Lines to restate from the data below: from the one containing "Screen dimensions: 1280x1136" to the one containing "Click the VH226", both included. Give them again exactly, and only them.
-.-.-
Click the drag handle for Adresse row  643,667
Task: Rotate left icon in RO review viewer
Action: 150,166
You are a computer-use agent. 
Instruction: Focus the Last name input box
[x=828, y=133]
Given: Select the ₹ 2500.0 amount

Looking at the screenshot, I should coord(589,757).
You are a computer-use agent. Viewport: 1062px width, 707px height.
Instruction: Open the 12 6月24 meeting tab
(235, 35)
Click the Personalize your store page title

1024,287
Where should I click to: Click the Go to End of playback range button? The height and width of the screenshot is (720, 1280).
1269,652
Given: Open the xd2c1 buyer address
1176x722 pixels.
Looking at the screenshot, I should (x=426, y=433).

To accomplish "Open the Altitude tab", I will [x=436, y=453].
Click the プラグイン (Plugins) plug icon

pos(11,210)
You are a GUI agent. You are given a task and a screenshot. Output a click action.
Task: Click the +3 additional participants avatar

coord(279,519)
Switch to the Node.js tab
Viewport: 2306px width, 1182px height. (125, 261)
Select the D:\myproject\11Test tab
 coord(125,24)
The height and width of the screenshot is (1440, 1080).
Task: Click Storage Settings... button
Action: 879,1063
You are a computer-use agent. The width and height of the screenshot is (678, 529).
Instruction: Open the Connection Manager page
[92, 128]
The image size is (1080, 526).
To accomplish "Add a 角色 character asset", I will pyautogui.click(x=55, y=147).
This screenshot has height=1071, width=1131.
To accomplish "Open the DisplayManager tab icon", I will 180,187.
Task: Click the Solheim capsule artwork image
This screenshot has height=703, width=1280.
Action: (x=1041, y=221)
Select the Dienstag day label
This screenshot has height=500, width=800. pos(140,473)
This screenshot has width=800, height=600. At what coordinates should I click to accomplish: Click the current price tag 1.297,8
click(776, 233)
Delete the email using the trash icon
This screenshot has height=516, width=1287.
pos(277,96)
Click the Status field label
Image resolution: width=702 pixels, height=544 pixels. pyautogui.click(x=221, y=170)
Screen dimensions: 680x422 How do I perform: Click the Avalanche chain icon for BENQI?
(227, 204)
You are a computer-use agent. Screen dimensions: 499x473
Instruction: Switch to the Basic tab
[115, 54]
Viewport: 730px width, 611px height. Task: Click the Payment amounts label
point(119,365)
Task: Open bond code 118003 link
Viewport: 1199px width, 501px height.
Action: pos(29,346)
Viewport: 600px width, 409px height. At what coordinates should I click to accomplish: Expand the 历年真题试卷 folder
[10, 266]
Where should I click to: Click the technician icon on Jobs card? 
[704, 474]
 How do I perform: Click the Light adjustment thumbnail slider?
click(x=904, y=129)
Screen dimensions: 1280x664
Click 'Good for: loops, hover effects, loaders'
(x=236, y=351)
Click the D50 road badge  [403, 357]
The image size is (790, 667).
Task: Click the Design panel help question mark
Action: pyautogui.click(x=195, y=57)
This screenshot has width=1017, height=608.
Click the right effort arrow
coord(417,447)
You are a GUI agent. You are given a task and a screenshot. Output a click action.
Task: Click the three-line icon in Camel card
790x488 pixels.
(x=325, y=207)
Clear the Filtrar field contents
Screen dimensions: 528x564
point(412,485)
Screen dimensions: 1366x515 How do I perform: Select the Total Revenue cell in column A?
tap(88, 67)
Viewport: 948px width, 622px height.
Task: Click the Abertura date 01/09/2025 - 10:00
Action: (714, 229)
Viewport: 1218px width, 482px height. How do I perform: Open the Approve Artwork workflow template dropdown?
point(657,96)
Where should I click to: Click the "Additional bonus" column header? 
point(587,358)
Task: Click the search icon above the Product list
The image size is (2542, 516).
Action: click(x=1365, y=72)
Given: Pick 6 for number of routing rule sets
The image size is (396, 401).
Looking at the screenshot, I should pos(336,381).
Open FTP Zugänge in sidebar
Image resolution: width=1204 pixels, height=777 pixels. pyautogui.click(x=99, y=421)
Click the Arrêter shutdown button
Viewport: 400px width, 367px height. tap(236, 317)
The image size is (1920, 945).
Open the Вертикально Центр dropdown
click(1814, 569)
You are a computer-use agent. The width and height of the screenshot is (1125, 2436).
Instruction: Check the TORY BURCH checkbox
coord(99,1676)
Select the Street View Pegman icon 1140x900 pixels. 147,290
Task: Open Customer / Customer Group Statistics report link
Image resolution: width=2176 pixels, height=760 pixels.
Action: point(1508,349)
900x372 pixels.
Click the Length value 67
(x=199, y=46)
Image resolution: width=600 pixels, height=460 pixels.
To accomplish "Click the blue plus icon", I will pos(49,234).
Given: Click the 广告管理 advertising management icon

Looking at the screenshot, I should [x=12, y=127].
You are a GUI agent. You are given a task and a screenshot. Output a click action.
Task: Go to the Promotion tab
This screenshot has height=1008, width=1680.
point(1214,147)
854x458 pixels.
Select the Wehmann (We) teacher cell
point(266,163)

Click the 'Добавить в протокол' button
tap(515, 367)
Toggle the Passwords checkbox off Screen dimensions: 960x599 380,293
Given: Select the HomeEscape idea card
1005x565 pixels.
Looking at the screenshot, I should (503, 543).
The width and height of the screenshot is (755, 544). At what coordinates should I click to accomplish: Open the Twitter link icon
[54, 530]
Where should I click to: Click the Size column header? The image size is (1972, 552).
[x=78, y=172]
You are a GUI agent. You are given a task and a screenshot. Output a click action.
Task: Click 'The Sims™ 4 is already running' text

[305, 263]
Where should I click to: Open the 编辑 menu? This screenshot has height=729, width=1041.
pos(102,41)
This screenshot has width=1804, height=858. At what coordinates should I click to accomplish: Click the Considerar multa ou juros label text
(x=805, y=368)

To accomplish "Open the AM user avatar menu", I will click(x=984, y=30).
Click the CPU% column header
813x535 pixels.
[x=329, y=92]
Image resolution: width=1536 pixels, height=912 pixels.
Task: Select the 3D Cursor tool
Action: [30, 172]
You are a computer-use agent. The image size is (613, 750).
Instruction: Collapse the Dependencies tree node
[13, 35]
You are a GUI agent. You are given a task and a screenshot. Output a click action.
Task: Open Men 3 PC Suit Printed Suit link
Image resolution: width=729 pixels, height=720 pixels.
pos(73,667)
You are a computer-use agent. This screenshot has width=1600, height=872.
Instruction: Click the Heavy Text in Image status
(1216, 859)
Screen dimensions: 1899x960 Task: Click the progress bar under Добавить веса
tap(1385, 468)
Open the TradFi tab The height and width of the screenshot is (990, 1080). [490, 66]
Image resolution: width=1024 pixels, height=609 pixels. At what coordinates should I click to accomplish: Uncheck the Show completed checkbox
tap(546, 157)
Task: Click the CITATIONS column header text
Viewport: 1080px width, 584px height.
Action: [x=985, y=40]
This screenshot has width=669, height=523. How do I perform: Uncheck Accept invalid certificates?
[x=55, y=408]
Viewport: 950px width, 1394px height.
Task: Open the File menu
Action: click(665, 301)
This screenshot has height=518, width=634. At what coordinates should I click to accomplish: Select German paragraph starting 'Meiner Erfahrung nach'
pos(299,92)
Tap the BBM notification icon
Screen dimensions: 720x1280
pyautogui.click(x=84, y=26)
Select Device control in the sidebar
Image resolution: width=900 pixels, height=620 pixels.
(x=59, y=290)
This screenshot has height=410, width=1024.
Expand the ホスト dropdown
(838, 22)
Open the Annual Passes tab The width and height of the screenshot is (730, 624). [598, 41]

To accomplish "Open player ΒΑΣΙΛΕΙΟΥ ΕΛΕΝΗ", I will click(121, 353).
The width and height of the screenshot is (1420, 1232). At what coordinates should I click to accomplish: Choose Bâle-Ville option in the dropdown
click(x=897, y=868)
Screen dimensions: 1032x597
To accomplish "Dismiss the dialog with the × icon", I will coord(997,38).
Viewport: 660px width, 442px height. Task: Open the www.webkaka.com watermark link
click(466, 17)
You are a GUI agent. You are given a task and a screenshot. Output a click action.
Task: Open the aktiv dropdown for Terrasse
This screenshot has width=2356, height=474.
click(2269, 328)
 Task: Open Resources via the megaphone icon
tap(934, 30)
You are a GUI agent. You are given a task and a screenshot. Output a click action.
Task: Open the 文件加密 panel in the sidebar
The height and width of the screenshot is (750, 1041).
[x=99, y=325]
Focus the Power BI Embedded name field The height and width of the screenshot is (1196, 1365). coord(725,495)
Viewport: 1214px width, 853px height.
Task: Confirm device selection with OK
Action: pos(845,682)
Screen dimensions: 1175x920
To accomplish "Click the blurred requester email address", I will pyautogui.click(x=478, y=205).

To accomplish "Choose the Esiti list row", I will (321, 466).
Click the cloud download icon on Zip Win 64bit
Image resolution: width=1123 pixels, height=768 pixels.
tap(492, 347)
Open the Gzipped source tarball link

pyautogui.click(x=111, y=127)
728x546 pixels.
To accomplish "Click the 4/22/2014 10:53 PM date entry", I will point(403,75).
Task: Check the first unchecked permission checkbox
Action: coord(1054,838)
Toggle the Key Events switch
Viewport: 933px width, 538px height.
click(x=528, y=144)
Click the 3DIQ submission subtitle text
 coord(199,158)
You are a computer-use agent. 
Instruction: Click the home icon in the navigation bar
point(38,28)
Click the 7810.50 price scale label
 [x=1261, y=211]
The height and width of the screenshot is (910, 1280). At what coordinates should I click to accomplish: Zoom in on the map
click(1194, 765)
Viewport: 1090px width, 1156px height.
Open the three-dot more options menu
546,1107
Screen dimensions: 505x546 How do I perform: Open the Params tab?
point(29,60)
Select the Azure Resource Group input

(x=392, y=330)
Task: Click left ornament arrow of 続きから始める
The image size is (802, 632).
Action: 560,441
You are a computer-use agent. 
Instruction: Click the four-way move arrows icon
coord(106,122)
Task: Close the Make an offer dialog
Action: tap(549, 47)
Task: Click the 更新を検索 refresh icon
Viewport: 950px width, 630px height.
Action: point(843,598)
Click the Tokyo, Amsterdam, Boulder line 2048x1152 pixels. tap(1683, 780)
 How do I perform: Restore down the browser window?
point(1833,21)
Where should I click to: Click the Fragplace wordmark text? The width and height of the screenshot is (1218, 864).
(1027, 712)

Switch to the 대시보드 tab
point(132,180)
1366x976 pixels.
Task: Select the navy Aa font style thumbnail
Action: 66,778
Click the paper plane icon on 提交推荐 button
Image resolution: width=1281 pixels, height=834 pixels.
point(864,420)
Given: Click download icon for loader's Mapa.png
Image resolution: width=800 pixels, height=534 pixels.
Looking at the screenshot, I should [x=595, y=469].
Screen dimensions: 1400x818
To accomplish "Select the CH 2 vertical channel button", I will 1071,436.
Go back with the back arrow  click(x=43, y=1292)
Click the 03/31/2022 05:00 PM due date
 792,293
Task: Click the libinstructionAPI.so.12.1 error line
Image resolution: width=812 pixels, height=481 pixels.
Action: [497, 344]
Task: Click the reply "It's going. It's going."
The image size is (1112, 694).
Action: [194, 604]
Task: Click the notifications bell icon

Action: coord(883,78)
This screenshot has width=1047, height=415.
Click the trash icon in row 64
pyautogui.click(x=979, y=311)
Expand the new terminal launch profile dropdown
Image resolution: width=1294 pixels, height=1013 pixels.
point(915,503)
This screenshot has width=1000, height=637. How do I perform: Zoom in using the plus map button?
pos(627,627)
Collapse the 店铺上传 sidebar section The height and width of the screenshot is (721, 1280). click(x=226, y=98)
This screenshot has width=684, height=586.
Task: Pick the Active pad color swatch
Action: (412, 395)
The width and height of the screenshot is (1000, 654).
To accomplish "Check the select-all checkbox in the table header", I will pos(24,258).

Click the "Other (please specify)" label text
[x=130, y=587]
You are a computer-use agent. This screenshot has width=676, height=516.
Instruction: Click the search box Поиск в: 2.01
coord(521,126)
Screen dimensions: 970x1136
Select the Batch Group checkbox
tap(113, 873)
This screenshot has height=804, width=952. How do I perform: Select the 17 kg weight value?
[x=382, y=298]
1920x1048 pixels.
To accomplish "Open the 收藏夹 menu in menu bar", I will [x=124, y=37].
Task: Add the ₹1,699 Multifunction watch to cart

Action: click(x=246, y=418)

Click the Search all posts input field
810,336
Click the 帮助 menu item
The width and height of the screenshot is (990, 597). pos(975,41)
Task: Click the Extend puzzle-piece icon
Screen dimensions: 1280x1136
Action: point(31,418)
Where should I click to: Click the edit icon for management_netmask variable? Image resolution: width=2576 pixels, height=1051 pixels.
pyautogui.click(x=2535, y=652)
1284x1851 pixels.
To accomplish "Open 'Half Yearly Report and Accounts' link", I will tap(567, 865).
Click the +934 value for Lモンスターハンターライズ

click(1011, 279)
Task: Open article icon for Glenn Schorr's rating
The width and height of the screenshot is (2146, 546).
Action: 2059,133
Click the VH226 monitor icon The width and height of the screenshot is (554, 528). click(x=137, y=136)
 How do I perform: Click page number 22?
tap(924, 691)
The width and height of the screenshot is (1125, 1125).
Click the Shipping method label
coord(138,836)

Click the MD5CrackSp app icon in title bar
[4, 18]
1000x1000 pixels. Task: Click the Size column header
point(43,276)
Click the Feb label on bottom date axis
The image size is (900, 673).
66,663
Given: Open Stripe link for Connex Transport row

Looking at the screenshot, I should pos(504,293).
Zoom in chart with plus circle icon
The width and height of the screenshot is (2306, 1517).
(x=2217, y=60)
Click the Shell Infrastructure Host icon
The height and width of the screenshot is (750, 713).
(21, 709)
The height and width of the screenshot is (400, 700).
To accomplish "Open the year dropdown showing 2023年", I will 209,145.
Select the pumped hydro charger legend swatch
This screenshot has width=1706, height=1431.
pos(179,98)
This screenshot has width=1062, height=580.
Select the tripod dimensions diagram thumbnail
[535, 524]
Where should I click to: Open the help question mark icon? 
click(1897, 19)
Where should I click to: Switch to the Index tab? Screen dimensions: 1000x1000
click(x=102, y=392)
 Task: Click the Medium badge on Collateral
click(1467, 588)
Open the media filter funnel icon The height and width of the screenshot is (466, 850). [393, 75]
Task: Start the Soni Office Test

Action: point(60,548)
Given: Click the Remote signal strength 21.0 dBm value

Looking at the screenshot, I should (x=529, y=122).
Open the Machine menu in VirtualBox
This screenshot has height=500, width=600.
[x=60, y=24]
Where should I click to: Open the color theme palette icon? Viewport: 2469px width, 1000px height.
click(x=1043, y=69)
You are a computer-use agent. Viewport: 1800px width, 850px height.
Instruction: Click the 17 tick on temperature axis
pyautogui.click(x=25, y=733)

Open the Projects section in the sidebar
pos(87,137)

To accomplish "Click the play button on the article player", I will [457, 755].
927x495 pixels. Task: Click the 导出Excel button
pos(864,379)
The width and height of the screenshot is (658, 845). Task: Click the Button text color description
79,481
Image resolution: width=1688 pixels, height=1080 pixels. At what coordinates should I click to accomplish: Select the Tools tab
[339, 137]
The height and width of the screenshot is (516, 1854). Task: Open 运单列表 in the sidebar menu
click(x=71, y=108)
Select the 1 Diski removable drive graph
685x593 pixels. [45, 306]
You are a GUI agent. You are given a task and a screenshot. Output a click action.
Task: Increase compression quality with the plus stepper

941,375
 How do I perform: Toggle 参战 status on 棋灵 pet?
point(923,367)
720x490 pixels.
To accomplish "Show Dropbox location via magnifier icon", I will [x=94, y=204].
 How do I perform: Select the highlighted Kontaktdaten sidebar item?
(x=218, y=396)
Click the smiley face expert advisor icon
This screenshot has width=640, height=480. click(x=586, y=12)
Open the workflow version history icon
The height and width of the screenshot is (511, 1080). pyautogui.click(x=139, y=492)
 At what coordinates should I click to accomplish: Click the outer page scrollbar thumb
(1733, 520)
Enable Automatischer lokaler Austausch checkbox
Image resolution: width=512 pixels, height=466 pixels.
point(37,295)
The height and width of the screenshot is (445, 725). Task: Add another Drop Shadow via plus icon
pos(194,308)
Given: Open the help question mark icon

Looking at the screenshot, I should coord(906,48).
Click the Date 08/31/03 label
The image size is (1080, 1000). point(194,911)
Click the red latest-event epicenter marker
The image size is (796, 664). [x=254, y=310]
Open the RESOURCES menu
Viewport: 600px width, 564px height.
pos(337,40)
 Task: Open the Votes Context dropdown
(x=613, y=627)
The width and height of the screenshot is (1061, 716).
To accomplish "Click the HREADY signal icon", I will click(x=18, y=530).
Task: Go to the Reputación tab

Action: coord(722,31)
-.-.-
Result of this exercise
Screen dimensions: 1280x1136
Action: point(31,418)
Where should I click to: Click the edit icon for management_netmask variable? Image resolution: width=2576 pixels, height=1051 pixels.
pyautogui.click(x=2535, y=652)
1284x1851 pixels.
To accomplish "Open 'Half Yearly Report and Accounts' link", I will tap(567, 865).
Click the +934 value for Lモンスターハンターライズ

click(1011, 279)
Task: Open article icon for Glenn Schorr's rating
The width and height of the screenshot is (2146, 546).
Action: 2059,133
Click the VH226 monitor icon The width and height of the screenshot is (554, 528). click(x=137, y=136)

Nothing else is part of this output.